▶ [Selected text]
I ran the exact same prompt every day for 30 days on GPT-4o. I measured output similarity, cost, and latency. Here is what I found.

The Experiment

Same prompt: "Summarize this: [random 500-word article]"
Same model: GPT-4o
Same 10 articles per day
30 days of data

I measured:

  • Cosine similarity between outputs (was the meaning the same?)
  • Token count (was the length the same?)
  • Latency (was the speed the same?)
  • Cost (was it consistent?)

The Results

Output Similarity

The outputs were semantically similar but not identical. On a scale of 0 (completely different) to 1 (identical), daily similarity averaged 0.87.

There were two days where similarity dropped below 0.75. Both times, the model had clearly changed its summarization style. Shorter summaries, more direct language.

Token Count

Average output tokens: 78
Standard deviation: 12
Range: 52-124 tokens

Day 12 had unusually short outputs (52-61 tokens). Day 23 had unusually long outputs (98-124 tokens).

Latency

Average latency: 2.3 seconds
Standard deviation: 0.8 seconds
Range: 1.1s - 4.7s

No obvious pattern by day of week or time of day.

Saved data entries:
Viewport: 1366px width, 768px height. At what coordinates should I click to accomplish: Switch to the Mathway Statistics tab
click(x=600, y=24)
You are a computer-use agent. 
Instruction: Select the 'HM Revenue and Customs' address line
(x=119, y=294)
* * *
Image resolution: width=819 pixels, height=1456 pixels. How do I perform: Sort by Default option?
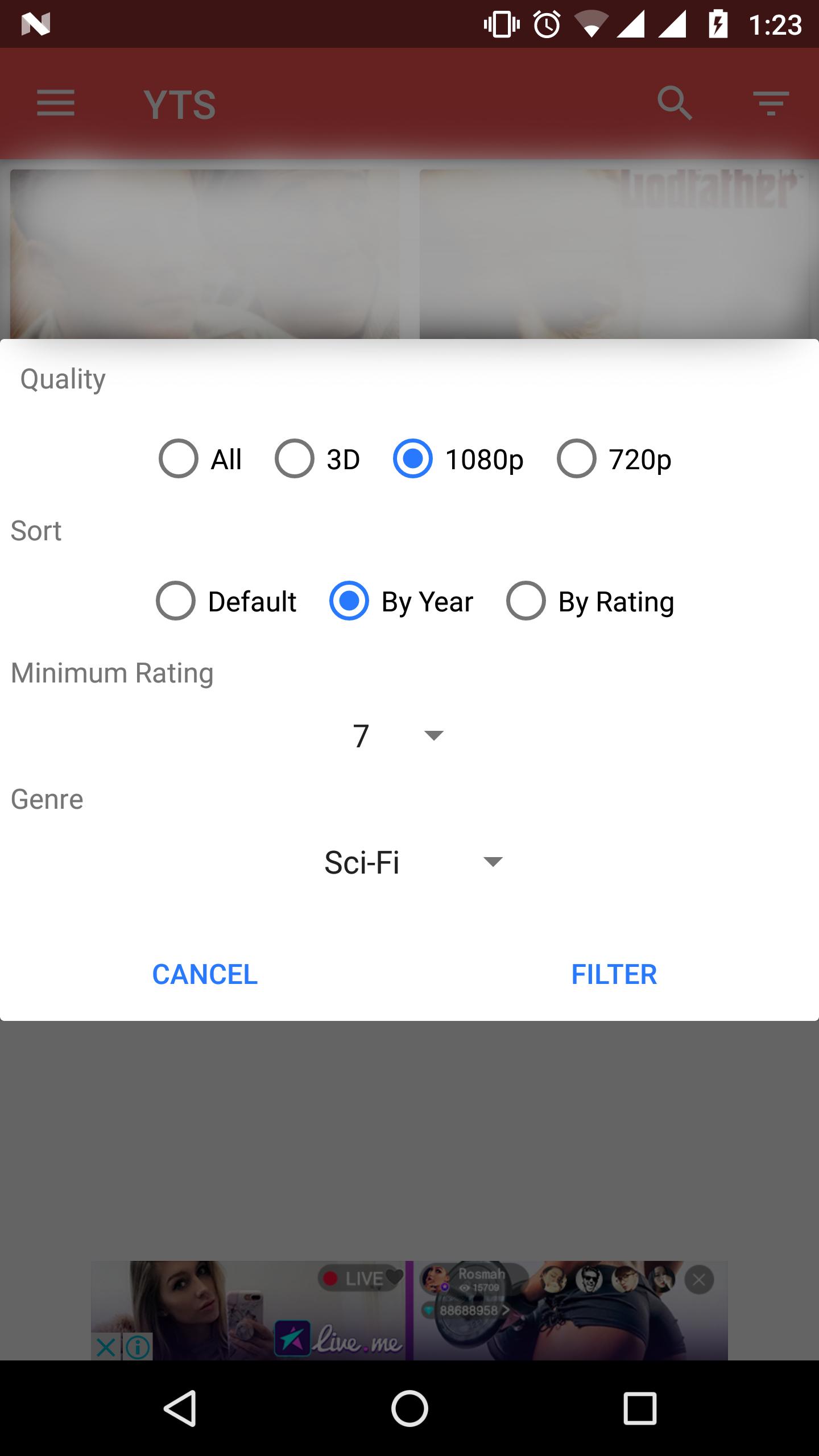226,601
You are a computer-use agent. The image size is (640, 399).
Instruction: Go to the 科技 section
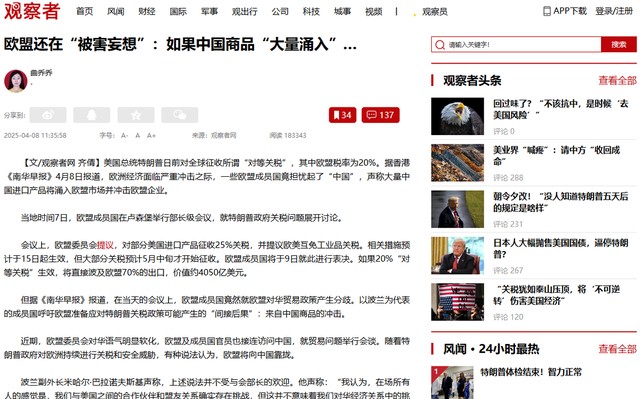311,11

▶ [What this exercise asks]
- A) From the write-up on the 30-day GPT-4o prompt experiment, print the passage starting at "Same model: GPT-4o" and ending at "(was it consistent?)".
- B) Carry on with the write-up on the 30-day GPT-4o prompt experiment, picking up right after its last sentence.

▶ [Solved tasks]
- A)
Same model: GPT-4o
Same 10 articles per day
30 days of data

I measured:

  • Cosine similarity between outputs (was the meaning the same?)
  • Token count (was the length the same?)
  • Latency (was the speed the same?)
  • Cost (was it consistent?)

- B)
Cost

Always $0.003 per call for this prompt size. Consistent.

What This Means

For simple, deterministic tasks: LLMs are consistent.

For generative tasks: there is measurable variance day-to-day.

This is why you need baseline monitoring. If I had not measured, I would not have known the outputs were changing.

The Practical Implication

If you are building LLM features that depend on consistent output length, format, or style: you need automated monitoring.

A 15% variance in output length could break your UI. A 10% variance in summarization quality might not be noticeable until a user complains.


Measure everything. You cannot fix what you are not tracking.